*** Block opens ***
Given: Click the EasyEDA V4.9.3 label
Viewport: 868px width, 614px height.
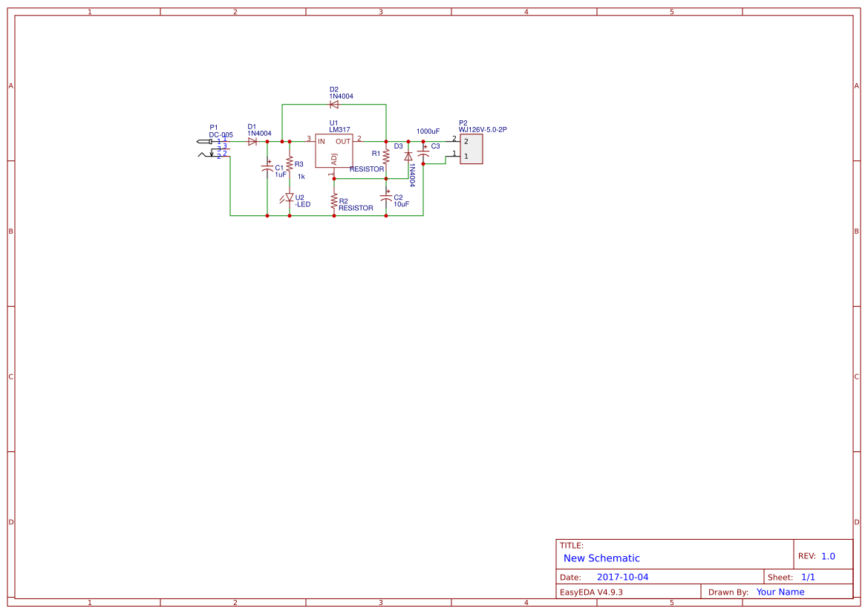Looking at the screenshot, I should point(593,592).
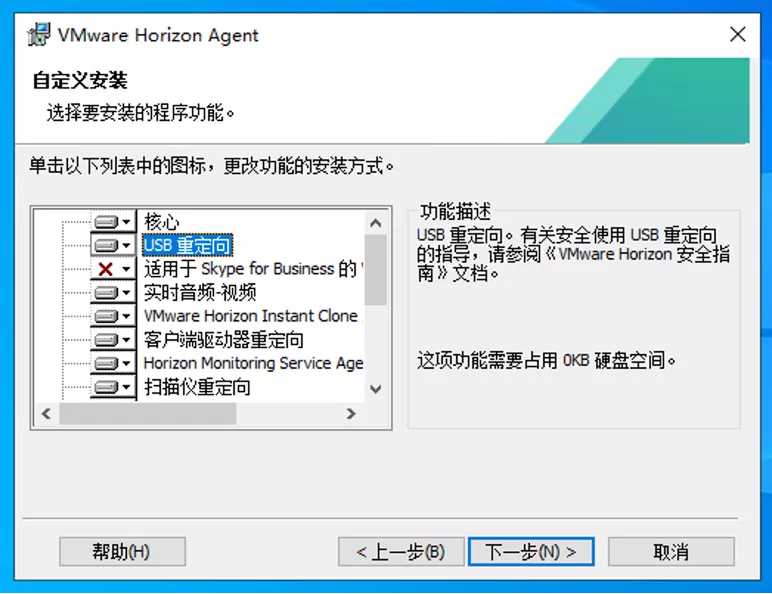772x594 pixels.
Task: Click the feature list's scroll down arrow
Action: (x=376, y=390)
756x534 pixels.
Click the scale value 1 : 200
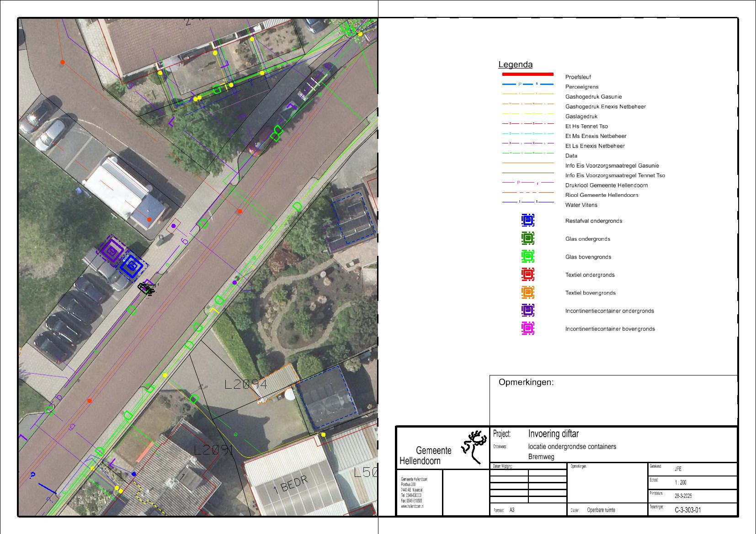tap(680, 482)
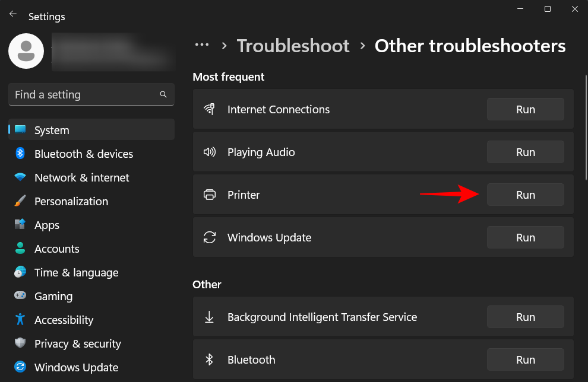Expand the ellipsis in the breadcrumb path
This screenshot has width=588, height=382.
(202, 44)
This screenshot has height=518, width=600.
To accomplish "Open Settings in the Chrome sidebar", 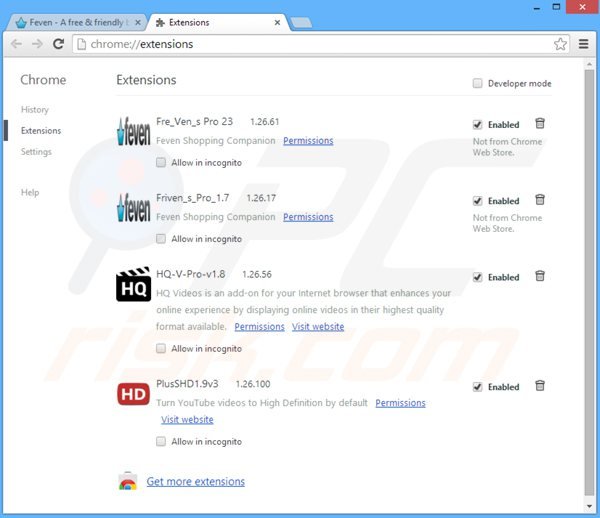I will 36,152.
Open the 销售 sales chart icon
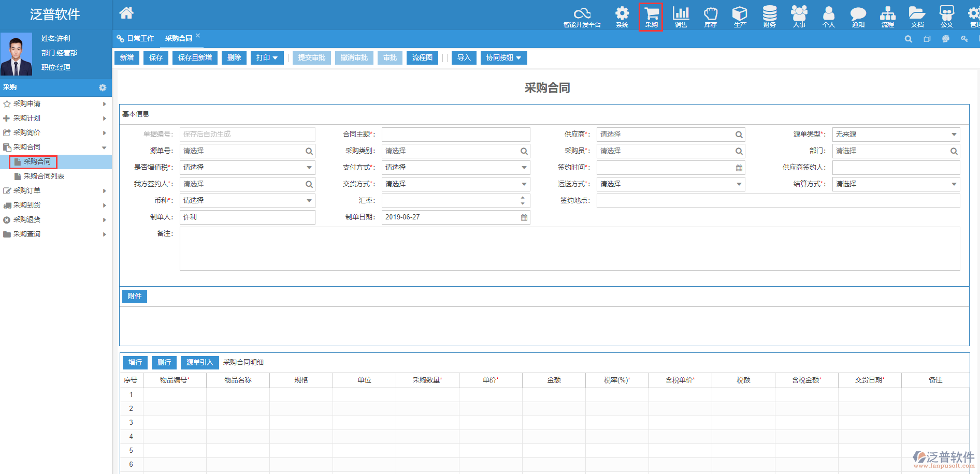The image size is (980, 474). pyautogui.click(x=681, y=17)

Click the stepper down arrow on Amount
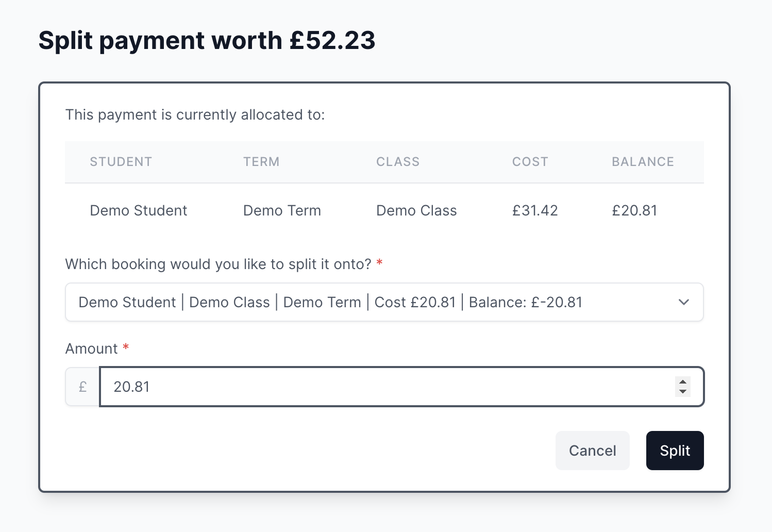tap(682, 392)

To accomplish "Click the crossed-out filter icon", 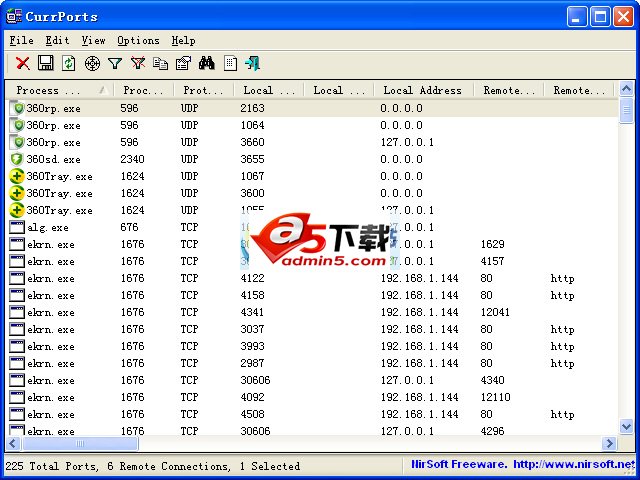I will (x=138, y=63).
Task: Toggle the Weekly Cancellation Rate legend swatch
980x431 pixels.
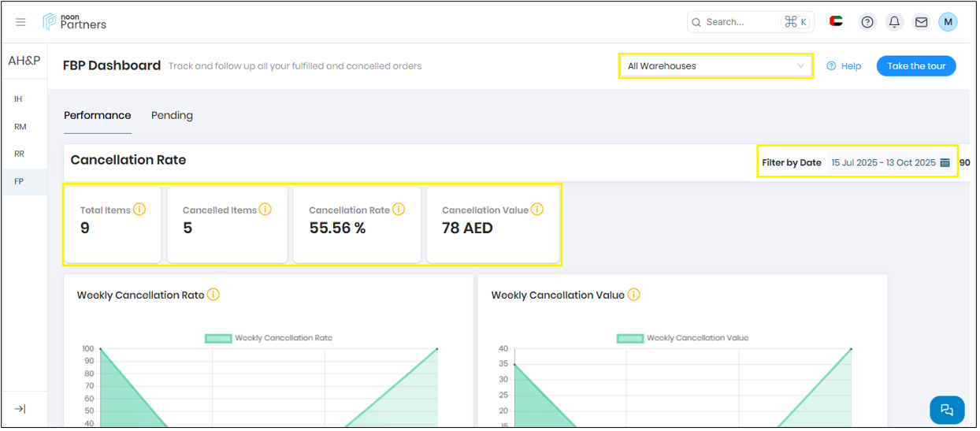Action: pyautogui.click(x=218, y=338)
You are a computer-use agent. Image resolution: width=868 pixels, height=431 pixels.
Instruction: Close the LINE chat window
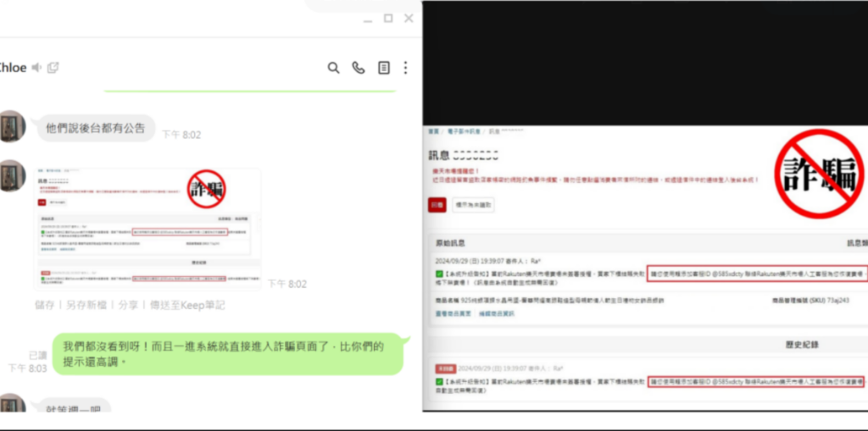click(409, 18)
*** Block closes ***
Verbatim transcription needed, from the opening line of the entries above through the line containing "This screenshot has height=518, width=600."; pictures do not belong in it.

Solution for this task:
Given: Click the EasyEDA V4.9.3 label
Viewport: 868px width, 614px height.
Looking at the screenshot, I should point(593,592).
772x594 pixels.
Task: Click the feature list's scroll down arrow
Action: (x=376, y=390)
756x534 pixels.
Click the scale value 1 : 200
tap(680, 482)
Expand the ellipsis in the breadcrumb path
This screenshot has width=588, height=382.
(202, 44)
This screenshot has height=518, width=600.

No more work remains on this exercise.